As the problem is temperature related, I do it as Odysseus would do, I get an additional fan, but I can't afford a slave, so I have to use one of those small electrical ones. And when put on the top exhaust grill (a slave wouldn't have fit there anyway) it removes enough hot air to get the print finished.

Odysseus never had Damokles' sword swinging above his head, but I do and like Damokles I don't enjoy it.

So I decide to get a new D912HD and convert it for 3D printing. That night I dream of gods rotfl.

In the morning I learn that the printer is out of production. That's not helpful, but explains the nightly laughter.

Odysseus was well known for his trickiness, and so I mimick him and get a D910HD. It's the sister model to the D912HD and while there might be differences in the power supply, it's most likely that the color wheel is the same.

So I open the projectors' 14 screws on the outside and 6 on the inside and switch the color wheel assemblies (a metal holder with the color wheel and some sensor board counting the revolutions) another two times 5 screws for the assembly and it's cover. The cover seems to be added as an afterthought and so you have to remove an other two times 11 screws to get at it. I wish Odysseus would have  designed the interior of that projector. This could have been made a lot easier with a little thought.

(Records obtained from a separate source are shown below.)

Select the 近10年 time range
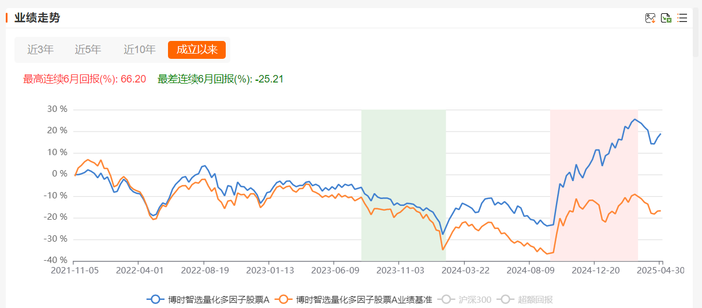The width and height of the screenshot is (702, 308). coord(140,50)
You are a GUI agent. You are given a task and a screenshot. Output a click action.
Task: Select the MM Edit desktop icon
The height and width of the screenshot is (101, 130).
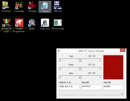click(x=58, y=7)
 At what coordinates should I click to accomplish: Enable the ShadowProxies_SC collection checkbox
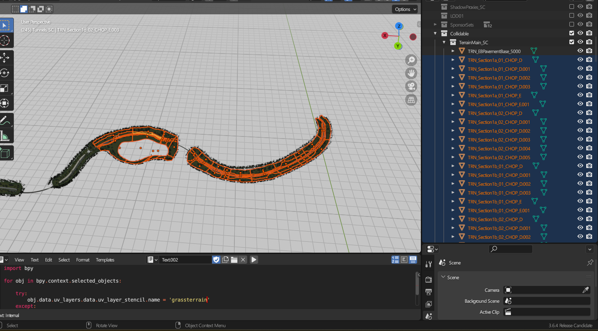tap(571, 7)
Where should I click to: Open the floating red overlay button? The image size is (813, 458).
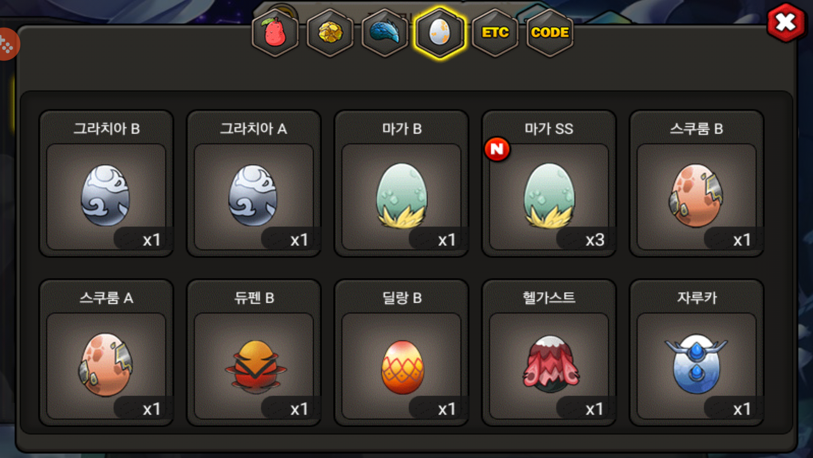click(7, 44)
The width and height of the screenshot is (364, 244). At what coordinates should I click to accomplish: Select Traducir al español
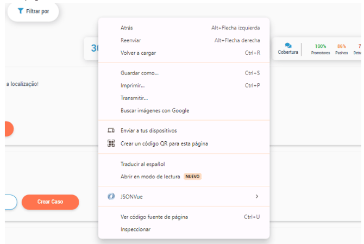click(184, 164)
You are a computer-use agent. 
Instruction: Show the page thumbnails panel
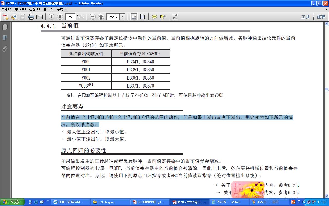5,27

Anyway after the switch and packing up (another 52 screws) everything runs like Odysseus ship when Polyphem threw boulders at it. 

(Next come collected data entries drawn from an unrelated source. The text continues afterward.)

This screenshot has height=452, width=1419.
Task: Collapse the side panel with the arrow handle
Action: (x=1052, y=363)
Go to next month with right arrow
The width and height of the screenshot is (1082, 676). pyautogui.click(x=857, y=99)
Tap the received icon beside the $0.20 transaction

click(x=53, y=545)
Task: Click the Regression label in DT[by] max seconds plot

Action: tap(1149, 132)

I try to be more clever than Odysseus by not provoking the gods again, shutting down any smug thoughts and so I'm able to finish the project in time.

 

Act 2

Finally I have some time to consider what to do with the D910. I try to use it as a doorstop, but, because of it's size, I hit it with my feet more than once and that hurts.

Throwing it away wouldn't hurt my feet, but my pride.

I could send it in for repair, but as I have switched color wheel assemblies the warranty will obviously be void.

Still it would be the sensible thing to do. Naturally I do something different. I try to repair it myself.

I'm surprised to find that it is not that difficult to get a color wheel, but than my expectations are met by the fact that the one I need is not on offer.

So I look for one which looks similar, i.e. having six segments with the colors in the same order. But I can not find out whether the sync mark is at the same segment. I reckon that it will not matter as I will basically using it in black/white mode only and can change the color of the grid by software.

Finally I find one available in Berlin and can get it next morning.

I worried about, segments, color, index marks, current and voltage, but what proofs to be a problem is how the cable is connected to the motor coil.

All color wheels use a FFC to connect to the electronics, but some connect the coils directly to the FFC and some use a PCB as an adapter. The Vivitek connects directly, the replacement by PCB. :(

Luckily the FFC and PCB re fastened to the motor with some removable glue and can be pried carefully apart.

So I switch PCB and FFC do a short test with a resistance meter and find three contacts connected. Not really having thought about what to expect that sounds reasonable.

So install it and once switched on the projector immediately reports a color wheel error, not even the lamp gets lit.

Ok it was just a try, nobody did gurantee that the wheels would be compatible - I'm resigned but not surprised.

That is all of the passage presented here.